Post
Topic
Board Speculation
Re: Road to 100k?
by
asarfiar
on 23/10/2024, 09:04:21 UTC
I think years back the DCA strategy was not effective because the price was kinda affordable compare to now and i believe most investors back then where lump summing, I mean back then one can get some numbers of Bitcoin with $5k but right now it's entirely a different case,

That's not true and DCA is not something that just come out suddenly it has always been here right from the day one of Bitcoin, I don't no how you are seeing it because DCA is not like a physical entity that can be developed like that, so is like a theory that has already been on existence, so it was only left for people to know it and those who knows it then was also making a good use of it just like the way we are currently doing right now, secondly don't think that it was because of how low the price of Bitcoin is then that made people to disregard it, excluding the existence of DCA then is like saying that there was no investment when Bitcoin started, perhaps you are thinking that as you are learning about it now means that is not long it was introduced, however how would you no that Lump sum came on existence before DCA?.

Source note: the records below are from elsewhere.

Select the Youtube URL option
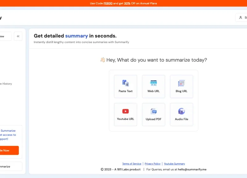 tap(125, 114)
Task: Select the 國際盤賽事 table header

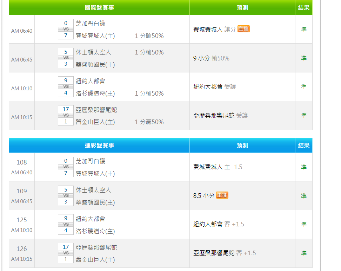Action: (99, 8)
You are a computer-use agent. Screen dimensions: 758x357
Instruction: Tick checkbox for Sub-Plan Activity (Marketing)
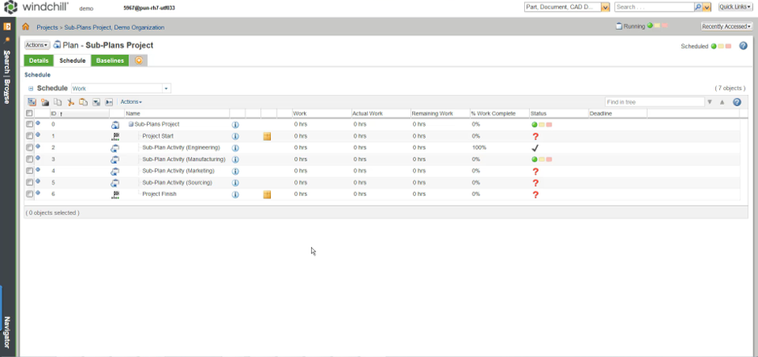30,171
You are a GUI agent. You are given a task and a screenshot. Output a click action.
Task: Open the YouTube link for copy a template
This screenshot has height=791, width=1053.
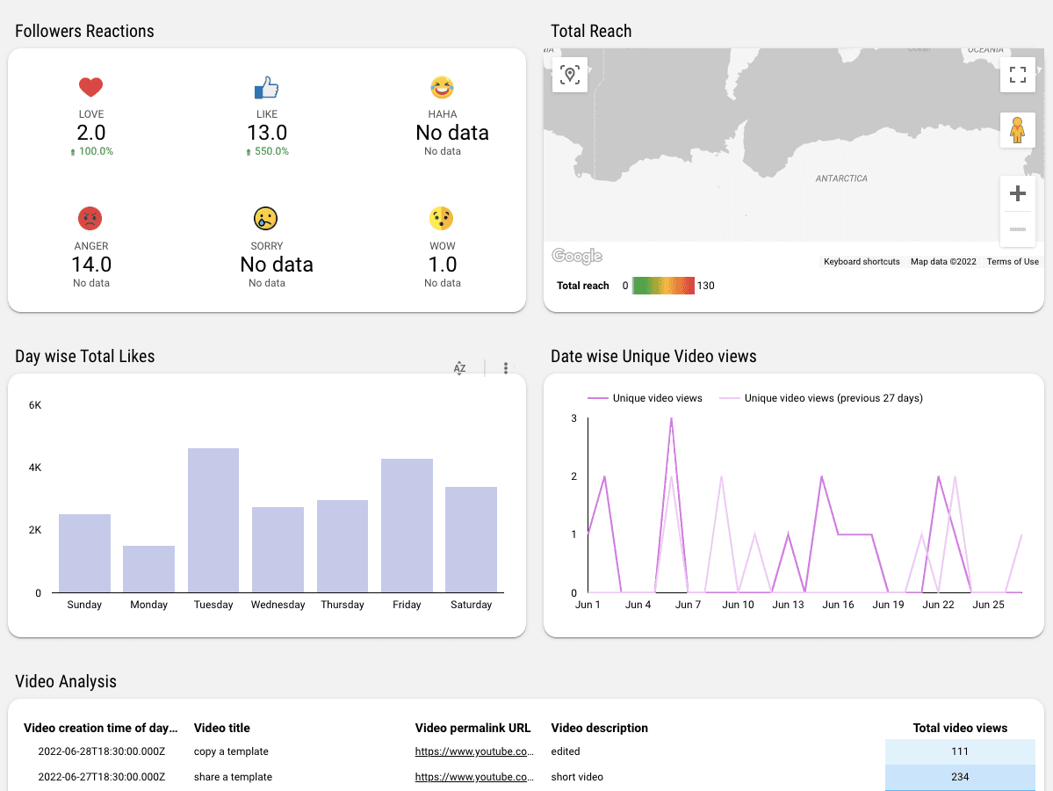[474, 751]
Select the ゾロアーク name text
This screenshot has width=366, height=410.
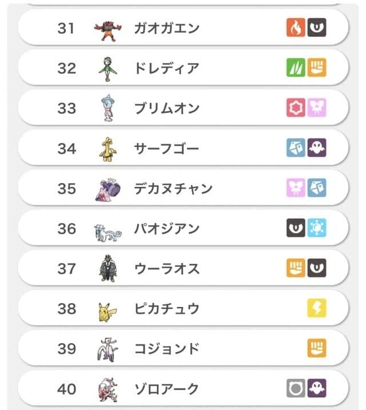pyautogui.click(x=166, y=389)
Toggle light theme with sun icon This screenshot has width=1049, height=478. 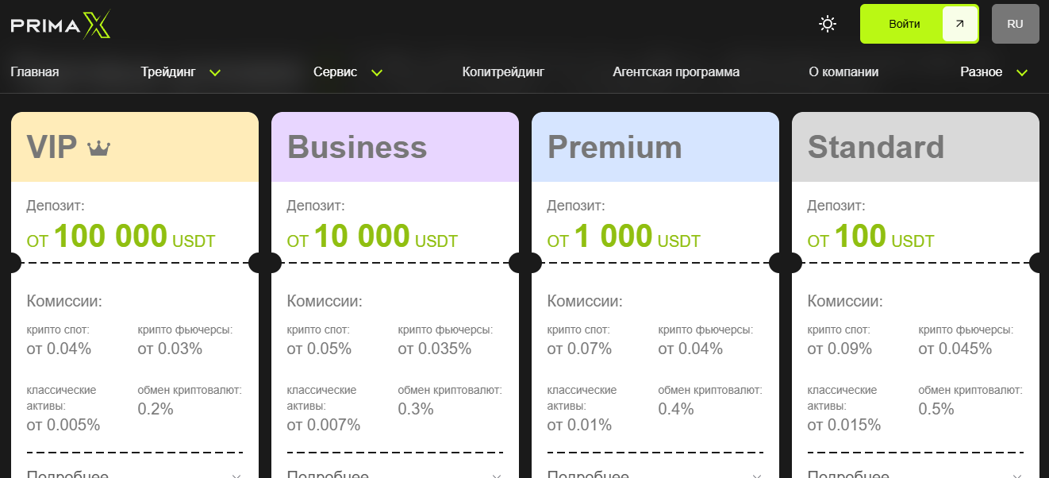(828, 24)
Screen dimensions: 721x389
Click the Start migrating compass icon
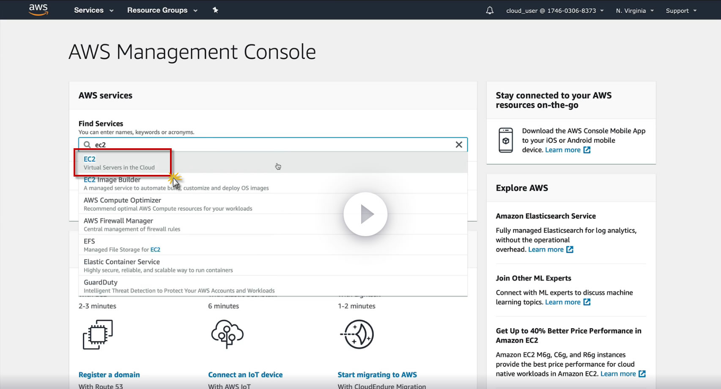(x=358, y=335)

Dollar Cost Averaging (DCA) is an investment strategy that plays an important role in Bitcoin. (DCA) plays an important role in investing in Bitcoin, because it can be said that (BTC) is considered the best method for a long-term chapter (DCA). The goal of dollar cost averaging is to apply value investing principles to regular investments.

The term DCA is said to have been first coined by Benjamin Graham in his 1949 book The Intelligent Investor. Graham writes that dollar cost averaging is something that practitioners will typically invest the same number of dollars in a stock each week or month or quarter.
From this we can say (DCA) is not something that came from nowhere. A review of history shows its rise long before the advent of Bitcoin.